• [DATASET EXTRACT]
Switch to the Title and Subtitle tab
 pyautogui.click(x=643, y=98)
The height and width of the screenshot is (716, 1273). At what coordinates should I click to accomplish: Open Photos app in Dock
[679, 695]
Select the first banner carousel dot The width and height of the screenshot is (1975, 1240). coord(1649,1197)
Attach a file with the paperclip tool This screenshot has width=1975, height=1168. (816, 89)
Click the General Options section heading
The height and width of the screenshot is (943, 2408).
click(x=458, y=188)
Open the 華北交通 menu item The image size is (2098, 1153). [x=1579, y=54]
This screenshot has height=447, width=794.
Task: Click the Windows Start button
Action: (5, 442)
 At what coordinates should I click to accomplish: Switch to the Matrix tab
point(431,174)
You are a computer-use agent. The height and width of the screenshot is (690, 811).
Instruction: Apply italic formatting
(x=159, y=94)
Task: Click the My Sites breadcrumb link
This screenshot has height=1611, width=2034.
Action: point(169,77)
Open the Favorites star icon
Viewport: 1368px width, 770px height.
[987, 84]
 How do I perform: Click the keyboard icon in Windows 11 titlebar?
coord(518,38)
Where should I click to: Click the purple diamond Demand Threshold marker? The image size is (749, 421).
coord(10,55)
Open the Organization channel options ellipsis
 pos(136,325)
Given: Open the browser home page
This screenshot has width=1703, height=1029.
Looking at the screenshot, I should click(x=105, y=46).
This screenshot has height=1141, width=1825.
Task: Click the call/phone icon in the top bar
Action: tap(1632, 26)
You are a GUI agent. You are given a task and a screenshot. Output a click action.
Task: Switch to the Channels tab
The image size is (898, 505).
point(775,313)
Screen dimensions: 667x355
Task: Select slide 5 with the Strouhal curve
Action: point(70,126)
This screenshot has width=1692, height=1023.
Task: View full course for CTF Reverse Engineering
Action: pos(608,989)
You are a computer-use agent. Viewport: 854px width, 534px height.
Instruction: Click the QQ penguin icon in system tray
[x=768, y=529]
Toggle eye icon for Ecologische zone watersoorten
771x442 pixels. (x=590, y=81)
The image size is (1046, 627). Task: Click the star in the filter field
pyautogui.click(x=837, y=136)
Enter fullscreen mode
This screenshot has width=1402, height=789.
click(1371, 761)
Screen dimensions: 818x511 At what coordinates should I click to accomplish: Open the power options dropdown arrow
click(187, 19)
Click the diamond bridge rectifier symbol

• [PROBLEM TO WORK ON]
Each line from the one containing "Instruction: Click the" to the end of the listing above must be printed exactly, and no other line may appear.

• [EXERCISE SOLUTION]
Instruction: Click the QQ penguin icon in system tray
[x=768, y=529]
Toggle eye icon for Ecologische zone watersoorten
771x442 pixels. (x=590, y=81)
The image size is (1046, 627). Task: Click the star in the filter field
pyautogui.click(x=837, y=136)
Enter fullscreen mode
This screenshot has width=1402, height=789.
click(1371, 761)
Screen dimensions: 818x511 At what coordinates should I click to accomplish: Open the power options dropdown arrow
click(187, 19)
Click the diamond bridge rectifier symbol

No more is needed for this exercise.